*** Opening Data excerpts ***

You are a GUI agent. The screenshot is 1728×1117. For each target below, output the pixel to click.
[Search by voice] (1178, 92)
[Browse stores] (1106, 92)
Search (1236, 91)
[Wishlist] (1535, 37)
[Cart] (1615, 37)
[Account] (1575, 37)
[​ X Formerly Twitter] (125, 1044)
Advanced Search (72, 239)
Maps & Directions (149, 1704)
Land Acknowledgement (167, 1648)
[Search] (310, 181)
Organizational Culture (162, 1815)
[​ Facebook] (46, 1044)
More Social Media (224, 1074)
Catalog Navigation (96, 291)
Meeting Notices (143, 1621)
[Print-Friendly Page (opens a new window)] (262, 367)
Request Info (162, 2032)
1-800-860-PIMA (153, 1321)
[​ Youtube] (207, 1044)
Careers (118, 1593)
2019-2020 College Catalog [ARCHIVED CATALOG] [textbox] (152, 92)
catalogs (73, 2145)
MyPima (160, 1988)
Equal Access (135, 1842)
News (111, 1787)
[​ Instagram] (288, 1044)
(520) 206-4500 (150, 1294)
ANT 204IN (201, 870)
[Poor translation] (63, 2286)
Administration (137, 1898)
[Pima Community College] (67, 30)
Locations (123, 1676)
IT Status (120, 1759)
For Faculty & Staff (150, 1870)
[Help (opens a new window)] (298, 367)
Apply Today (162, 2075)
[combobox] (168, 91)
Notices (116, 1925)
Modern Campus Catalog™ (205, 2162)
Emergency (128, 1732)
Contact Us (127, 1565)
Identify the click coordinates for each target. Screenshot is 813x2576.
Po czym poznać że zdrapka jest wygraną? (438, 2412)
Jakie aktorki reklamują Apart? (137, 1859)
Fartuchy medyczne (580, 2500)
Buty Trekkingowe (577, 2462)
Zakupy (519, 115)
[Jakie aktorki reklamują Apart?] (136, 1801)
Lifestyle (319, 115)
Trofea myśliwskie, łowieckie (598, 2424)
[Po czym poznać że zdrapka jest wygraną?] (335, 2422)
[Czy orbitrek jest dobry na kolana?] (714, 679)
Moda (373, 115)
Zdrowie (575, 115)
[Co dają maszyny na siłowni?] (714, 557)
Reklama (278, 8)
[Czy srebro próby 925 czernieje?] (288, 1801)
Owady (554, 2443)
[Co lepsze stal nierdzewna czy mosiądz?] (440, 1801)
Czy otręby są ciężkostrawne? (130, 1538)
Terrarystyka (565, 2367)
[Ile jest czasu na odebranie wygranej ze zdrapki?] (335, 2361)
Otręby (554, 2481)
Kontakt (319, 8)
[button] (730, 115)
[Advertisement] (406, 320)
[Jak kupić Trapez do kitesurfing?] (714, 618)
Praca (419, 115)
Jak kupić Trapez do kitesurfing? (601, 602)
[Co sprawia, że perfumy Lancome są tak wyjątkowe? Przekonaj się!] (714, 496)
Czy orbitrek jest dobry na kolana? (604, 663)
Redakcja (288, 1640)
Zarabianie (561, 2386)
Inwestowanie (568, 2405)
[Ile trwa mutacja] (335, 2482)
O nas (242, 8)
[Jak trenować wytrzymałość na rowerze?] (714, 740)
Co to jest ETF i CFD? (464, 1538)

*** Closing Data excerpts ***

## Exercise brief
Go through the records above, find each line with the string "wygraną", and copy it.

## Exercise result
Po czym poznać że zdrapka jest wygraną? (438, 2412)
[Po czym poznać że zdrapka jest wygraną?] (335, 2422)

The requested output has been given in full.